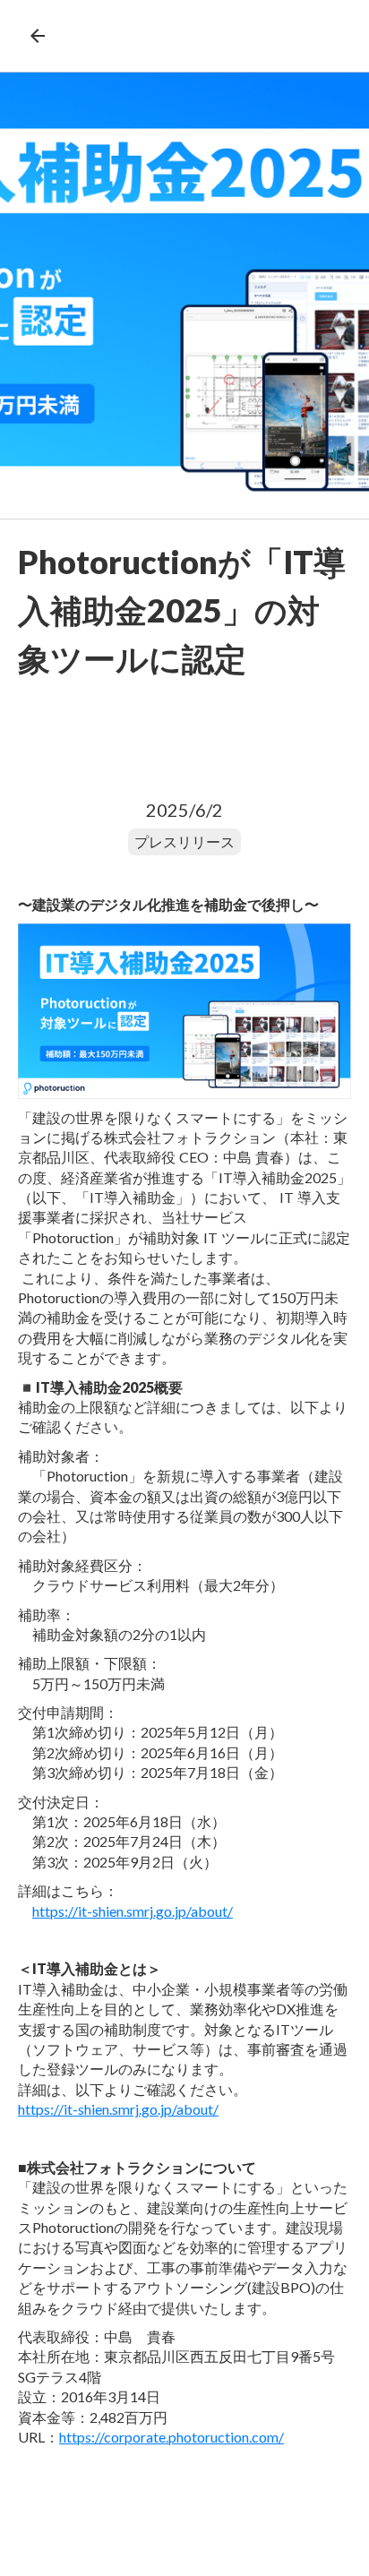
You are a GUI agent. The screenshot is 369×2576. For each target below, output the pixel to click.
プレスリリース (184, 841)
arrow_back (37, 36)
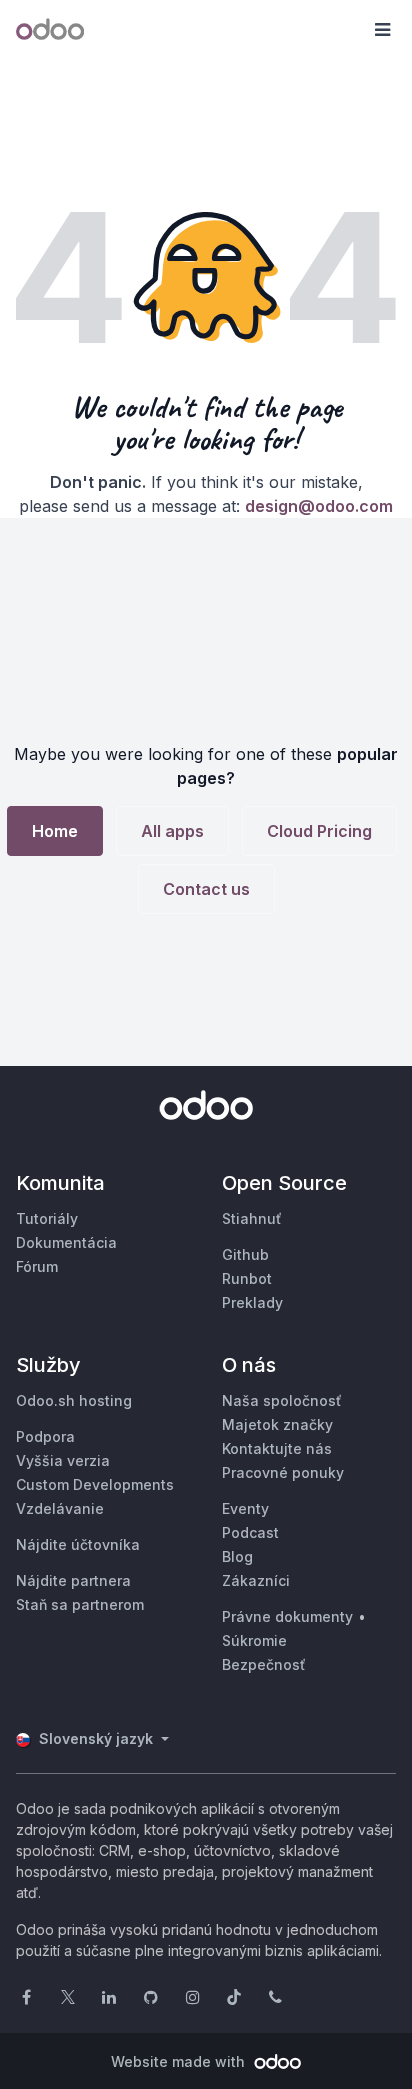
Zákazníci (256, 1580)
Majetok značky (277, 1424)
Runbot (247, 1278)
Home (55, 831)
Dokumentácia (66, 1242)
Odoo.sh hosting (74, 1400)
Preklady (252, 1302)
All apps (172, 831)
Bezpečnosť (264, 1664)
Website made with (180, 2061)
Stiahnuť (252, 1218)
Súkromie (254, 1640)
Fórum (37, 1266)
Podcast (250, 1532)
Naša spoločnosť (282, 1400)
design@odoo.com (319, 506)
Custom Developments (95, 1484)
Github (245, 1254)
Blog (237, 1556)
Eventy (245, 1508)
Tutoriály (47, 1218)
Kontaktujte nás (277, 1448)
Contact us (206, 889)
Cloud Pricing (319, 831)
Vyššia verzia (63, 1460)
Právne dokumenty (287, 1616)
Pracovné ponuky (283, 1472)
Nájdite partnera (73, 1580)
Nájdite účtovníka (78, 1544)
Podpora (45, 1436)
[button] (382, 30)
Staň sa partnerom (80, 1604)
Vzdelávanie (60, 1508)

Problem: Return a verbatim transcription of the data, omitting all images.

Task response:
You are a GUI agent. The screenshot is 369×2576. For each target below, output the pixel to click.
プレスリリース (184, 841)
arrow_back (37, 36)
Zákazníci (256, 1580)
Majetok značky (277, 1424)
Runbot (247, 1278)
Home (55, 831)
Dokumentácia (66, 1242)
Odoo.sh hosting (74, 1400)
Preklady (252, 1302)
All apps (172, 831)
Bezpečnosť (264, 1664)
Website made with (180, 2061)
Stiahnuť (252, 1218)
Súkromie (254, 1640)
Fórum (37, 1266)
Podcast (250, 1532)
Naša spoločnosť (282, 1400)
design@odoo.com (319, 506)
Custom Developments (95, 1484)
Github (245, 1254)
Blog (237, 1556)
Eventy (245, 1508)
Tutoriály (47, 1218)
Kontaktujte nás (277, 1448)
Contact us (206, 889)
Cloud Pricing (319, 831)
Vyššia verzia (63, 1460)
Právne dokumenty (287, 1616)
Pracovné ponuky (283, 1472)
Nájdite partnera (73, 1580)
Nájdite účtovníka (78, 1544)
Podpora (45, 1436)
[button] (382, 30)
Staň sa partnerom (80, 1604)
Vzdelávanie (60, 1508)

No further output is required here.